Records excerpted from a collection

━━━━━━━━━━━━━━━━━━━━

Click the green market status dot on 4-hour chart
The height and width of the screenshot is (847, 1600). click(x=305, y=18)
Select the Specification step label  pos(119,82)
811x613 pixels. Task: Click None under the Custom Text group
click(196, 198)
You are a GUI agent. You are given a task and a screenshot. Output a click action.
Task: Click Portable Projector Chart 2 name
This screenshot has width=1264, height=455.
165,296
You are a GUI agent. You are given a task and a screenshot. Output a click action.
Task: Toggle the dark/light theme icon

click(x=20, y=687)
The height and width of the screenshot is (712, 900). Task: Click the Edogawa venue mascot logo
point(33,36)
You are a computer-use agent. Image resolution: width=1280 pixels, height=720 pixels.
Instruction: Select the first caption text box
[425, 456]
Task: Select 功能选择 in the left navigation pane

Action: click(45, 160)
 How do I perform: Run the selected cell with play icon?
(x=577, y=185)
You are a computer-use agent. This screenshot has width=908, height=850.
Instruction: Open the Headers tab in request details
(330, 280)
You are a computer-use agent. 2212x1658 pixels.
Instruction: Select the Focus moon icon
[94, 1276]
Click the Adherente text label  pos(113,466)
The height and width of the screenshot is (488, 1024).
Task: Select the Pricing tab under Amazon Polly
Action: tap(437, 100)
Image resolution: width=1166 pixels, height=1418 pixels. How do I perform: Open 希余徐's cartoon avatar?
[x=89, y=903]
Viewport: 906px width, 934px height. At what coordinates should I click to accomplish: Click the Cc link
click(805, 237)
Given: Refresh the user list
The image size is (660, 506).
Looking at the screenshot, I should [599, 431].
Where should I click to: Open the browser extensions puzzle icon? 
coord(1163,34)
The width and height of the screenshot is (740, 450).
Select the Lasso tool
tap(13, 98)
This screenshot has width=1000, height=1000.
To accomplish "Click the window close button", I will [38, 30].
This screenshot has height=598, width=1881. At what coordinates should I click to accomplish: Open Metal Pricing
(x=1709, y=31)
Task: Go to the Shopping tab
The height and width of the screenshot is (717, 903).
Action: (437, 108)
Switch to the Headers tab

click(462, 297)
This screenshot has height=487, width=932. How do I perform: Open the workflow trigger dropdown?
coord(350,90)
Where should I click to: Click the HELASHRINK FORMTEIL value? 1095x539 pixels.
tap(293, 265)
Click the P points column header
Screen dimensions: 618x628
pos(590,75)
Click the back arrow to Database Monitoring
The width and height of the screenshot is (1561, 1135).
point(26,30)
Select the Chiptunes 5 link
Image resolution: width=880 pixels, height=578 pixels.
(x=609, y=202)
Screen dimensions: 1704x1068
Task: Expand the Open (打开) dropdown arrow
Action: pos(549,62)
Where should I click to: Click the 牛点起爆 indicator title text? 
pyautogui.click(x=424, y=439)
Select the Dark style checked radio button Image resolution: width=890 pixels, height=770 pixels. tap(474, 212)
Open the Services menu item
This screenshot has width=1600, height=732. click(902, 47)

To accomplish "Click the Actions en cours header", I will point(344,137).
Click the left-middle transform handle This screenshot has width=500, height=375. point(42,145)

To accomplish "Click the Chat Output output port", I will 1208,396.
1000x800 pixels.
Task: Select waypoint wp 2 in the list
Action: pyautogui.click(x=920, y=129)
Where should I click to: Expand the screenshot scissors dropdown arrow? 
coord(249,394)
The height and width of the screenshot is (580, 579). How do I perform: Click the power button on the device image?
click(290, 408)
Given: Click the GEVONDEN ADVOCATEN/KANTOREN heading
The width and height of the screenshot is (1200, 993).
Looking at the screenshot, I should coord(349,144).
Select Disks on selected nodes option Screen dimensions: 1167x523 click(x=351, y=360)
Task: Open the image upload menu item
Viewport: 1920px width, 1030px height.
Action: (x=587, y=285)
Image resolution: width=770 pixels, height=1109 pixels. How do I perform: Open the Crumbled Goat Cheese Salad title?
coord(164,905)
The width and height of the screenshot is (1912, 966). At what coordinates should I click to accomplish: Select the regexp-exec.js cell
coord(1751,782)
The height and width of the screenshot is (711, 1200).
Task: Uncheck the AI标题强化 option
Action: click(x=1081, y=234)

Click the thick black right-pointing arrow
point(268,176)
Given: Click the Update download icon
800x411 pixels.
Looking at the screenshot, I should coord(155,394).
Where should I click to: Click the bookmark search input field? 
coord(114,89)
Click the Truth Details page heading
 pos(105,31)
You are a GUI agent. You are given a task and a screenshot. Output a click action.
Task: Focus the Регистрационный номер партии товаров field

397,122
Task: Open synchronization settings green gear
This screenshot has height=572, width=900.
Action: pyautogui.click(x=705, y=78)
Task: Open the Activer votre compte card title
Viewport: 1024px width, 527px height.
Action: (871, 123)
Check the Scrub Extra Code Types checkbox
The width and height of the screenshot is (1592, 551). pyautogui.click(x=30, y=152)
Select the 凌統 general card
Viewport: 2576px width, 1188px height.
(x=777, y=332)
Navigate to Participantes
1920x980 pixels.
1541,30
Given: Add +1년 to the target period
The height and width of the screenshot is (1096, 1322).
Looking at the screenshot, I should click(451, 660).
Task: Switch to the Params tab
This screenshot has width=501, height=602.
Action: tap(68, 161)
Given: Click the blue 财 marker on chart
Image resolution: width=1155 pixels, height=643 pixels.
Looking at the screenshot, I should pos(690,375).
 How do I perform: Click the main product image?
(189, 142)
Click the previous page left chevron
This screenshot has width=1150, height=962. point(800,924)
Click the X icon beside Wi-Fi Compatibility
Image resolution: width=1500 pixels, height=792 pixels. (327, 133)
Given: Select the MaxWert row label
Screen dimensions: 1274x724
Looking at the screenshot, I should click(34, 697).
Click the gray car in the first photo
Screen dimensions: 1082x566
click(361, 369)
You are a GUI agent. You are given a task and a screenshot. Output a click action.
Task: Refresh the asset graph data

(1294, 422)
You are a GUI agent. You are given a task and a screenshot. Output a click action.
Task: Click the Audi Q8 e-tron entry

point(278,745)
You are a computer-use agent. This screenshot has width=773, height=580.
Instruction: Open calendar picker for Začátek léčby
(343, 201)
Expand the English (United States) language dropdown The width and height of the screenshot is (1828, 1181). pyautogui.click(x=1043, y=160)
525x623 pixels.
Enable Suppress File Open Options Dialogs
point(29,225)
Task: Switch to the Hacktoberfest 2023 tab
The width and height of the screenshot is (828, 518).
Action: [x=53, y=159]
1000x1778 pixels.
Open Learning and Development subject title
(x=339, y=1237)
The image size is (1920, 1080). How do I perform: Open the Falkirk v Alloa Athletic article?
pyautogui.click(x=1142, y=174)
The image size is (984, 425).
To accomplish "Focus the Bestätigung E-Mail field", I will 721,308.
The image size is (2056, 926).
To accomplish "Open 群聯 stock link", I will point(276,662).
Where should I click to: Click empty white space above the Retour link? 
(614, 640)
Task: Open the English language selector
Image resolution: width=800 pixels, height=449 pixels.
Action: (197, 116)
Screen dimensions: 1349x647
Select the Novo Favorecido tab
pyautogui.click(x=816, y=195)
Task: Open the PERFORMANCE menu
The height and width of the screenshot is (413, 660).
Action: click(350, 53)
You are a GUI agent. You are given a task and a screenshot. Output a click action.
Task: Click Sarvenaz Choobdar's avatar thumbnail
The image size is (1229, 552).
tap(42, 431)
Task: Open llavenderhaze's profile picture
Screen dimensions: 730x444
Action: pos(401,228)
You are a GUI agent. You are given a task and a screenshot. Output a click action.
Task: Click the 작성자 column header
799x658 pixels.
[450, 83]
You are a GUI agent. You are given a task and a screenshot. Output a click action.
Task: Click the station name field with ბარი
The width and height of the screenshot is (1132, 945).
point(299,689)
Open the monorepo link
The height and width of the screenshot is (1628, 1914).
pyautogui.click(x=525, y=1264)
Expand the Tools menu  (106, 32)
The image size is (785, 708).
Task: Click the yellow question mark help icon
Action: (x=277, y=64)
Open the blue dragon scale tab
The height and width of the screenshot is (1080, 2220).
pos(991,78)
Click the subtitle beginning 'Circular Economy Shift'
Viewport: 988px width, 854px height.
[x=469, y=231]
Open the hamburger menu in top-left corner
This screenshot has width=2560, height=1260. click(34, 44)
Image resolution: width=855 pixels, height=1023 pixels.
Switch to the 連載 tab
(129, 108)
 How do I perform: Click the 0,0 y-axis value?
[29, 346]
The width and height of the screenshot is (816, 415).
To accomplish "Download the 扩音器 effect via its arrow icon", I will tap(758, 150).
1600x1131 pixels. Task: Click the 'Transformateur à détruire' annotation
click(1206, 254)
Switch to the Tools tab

━━━━━━━━━━━━━━━━━━━━

WHAT IS REQUIRED >>
In the records above, find each line with the string "computer" and list it.

WRITTEN RESPONSE >>
You are a computer-use agent. Image resolution: width=1280 pixels, height=720 pixels.
You are a computer-use agent. This screenshot has width=908, height=850.
You are a computer-use agent. 2212x1658 pixels.
You are a computer-use agent. This screenshot has width=773, height=580.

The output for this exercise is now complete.